Kena: Bridge of Spirits review - a gorgeous yet unoriginal adventure

In a short introductory text, Kena: Bridge of Spirits sketches out its world, before throwing you right into its midst. A beautiful forest, and you, Kena, a spirit guide. You know how it goes: spirits are mostly happy enough to go to their final resting place, though a few are not, bound to the forest by their regrets. It's Kena's role to find them, give them a good whacking and then help them move on. The spirit's negativity also takes a physical form - rot, which infects the forest and attracts other unhappy spirits. However, to Kena the rot is also a friend, and whenever she finds little rot creatures, they are happy to join her to aid with combat and various puzzles.

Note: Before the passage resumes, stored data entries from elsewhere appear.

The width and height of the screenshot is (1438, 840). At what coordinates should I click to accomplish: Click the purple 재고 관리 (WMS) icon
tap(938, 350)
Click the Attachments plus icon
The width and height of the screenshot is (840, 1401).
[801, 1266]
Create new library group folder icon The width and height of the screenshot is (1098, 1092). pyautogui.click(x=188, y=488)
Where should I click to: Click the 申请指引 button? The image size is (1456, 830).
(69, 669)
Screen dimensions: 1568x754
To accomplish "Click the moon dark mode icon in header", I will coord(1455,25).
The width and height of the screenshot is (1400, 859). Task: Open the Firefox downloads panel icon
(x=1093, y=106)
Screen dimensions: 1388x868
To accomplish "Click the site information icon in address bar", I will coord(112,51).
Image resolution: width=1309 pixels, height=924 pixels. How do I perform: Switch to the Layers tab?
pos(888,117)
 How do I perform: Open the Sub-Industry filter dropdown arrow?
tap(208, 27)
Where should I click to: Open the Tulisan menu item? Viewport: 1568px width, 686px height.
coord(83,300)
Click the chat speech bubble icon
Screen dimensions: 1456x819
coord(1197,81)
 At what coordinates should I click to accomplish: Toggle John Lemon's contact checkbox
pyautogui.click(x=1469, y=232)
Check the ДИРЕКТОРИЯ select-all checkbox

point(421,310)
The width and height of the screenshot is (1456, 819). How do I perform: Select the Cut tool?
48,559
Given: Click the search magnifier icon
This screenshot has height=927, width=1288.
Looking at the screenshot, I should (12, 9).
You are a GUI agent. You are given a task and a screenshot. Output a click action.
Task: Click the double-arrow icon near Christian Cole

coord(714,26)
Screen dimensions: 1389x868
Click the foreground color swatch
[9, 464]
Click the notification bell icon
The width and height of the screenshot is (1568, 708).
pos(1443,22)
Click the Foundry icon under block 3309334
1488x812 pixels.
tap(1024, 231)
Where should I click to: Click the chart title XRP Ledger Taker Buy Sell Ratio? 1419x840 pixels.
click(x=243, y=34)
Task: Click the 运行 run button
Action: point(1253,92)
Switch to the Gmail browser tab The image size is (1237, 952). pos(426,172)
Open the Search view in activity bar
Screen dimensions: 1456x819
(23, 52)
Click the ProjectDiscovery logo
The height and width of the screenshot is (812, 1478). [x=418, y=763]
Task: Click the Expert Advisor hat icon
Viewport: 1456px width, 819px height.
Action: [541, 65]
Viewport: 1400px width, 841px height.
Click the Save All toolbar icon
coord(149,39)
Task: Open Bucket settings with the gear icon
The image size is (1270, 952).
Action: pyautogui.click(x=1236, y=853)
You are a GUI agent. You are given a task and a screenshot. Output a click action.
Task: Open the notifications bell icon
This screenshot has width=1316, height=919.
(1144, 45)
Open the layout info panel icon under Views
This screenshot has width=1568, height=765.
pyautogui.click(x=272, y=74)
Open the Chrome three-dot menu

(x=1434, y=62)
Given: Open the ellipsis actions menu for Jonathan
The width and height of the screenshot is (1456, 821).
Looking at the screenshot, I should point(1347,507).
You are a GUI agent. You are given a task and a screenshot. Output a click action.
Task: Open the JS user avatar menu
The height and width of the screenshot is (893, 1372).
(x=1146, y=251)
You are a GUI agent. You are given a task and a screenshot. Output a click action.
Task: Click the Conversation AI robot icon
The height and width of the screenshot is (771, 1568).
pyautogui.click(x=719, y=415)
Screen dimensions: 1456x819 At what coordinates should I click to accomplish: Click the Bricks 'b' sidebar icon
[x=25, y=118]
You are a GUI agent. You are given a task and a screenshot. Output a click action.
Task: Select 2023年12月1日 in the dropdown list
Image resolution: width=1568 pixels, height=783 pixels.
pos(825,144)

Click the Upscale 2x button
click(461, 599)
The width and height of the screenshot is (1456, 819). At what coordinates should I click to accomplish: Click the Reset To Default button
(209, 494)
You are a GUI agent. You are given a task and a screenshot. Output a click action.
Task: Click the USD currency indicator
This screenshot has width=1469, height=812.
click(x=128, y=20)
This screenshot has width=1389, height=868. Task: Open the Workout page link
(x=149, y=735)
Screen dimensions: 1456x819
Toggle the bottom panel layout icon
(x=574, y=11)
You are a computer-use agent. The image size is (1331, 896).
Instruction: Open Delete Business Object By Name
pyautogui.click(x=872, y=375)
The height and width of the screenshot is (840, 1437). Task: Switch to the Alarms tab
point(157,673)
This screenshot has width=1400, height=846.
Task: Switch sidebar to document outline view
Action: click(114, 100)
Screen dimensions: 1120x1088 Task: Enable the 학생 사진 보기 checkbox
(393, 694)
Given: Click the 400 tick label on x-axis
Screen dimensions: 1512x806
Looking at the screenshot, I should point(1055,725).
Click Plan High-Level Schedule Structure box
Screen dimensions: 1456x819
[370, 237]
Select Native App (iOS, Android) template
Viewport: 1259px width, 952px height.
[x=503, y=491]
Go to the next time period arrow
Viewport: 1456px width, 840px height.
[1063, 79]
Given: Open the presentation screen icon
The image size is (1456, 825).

Puzzles is perhaps a generous term for what you do outside of combat - mostly, the rot will carry a misplaced object such as a platform or an energy crystal to the right place for you to use. At certain points, rot can also temporarily transform into a large creature than can clear rot away that's blocking a path. Generally, however, you travel the forest until you get to a large, rot-infested clearing, an enemy will spawn for you to defeat, and afterwards you will clear the rot away by destroying a large rot flower.

Some of these areas will turn out to contain a boss - it's kind of difficult to tell where, making boss fights seem less like special occasions and more like a way to break up the humdrum of fighting the same enemies in every clearing. Enemies will drop a spirits' memento - once you've collected enough mementos, you can call the spirit, deal with their protests the old-fashioned way and then allow them to find peace.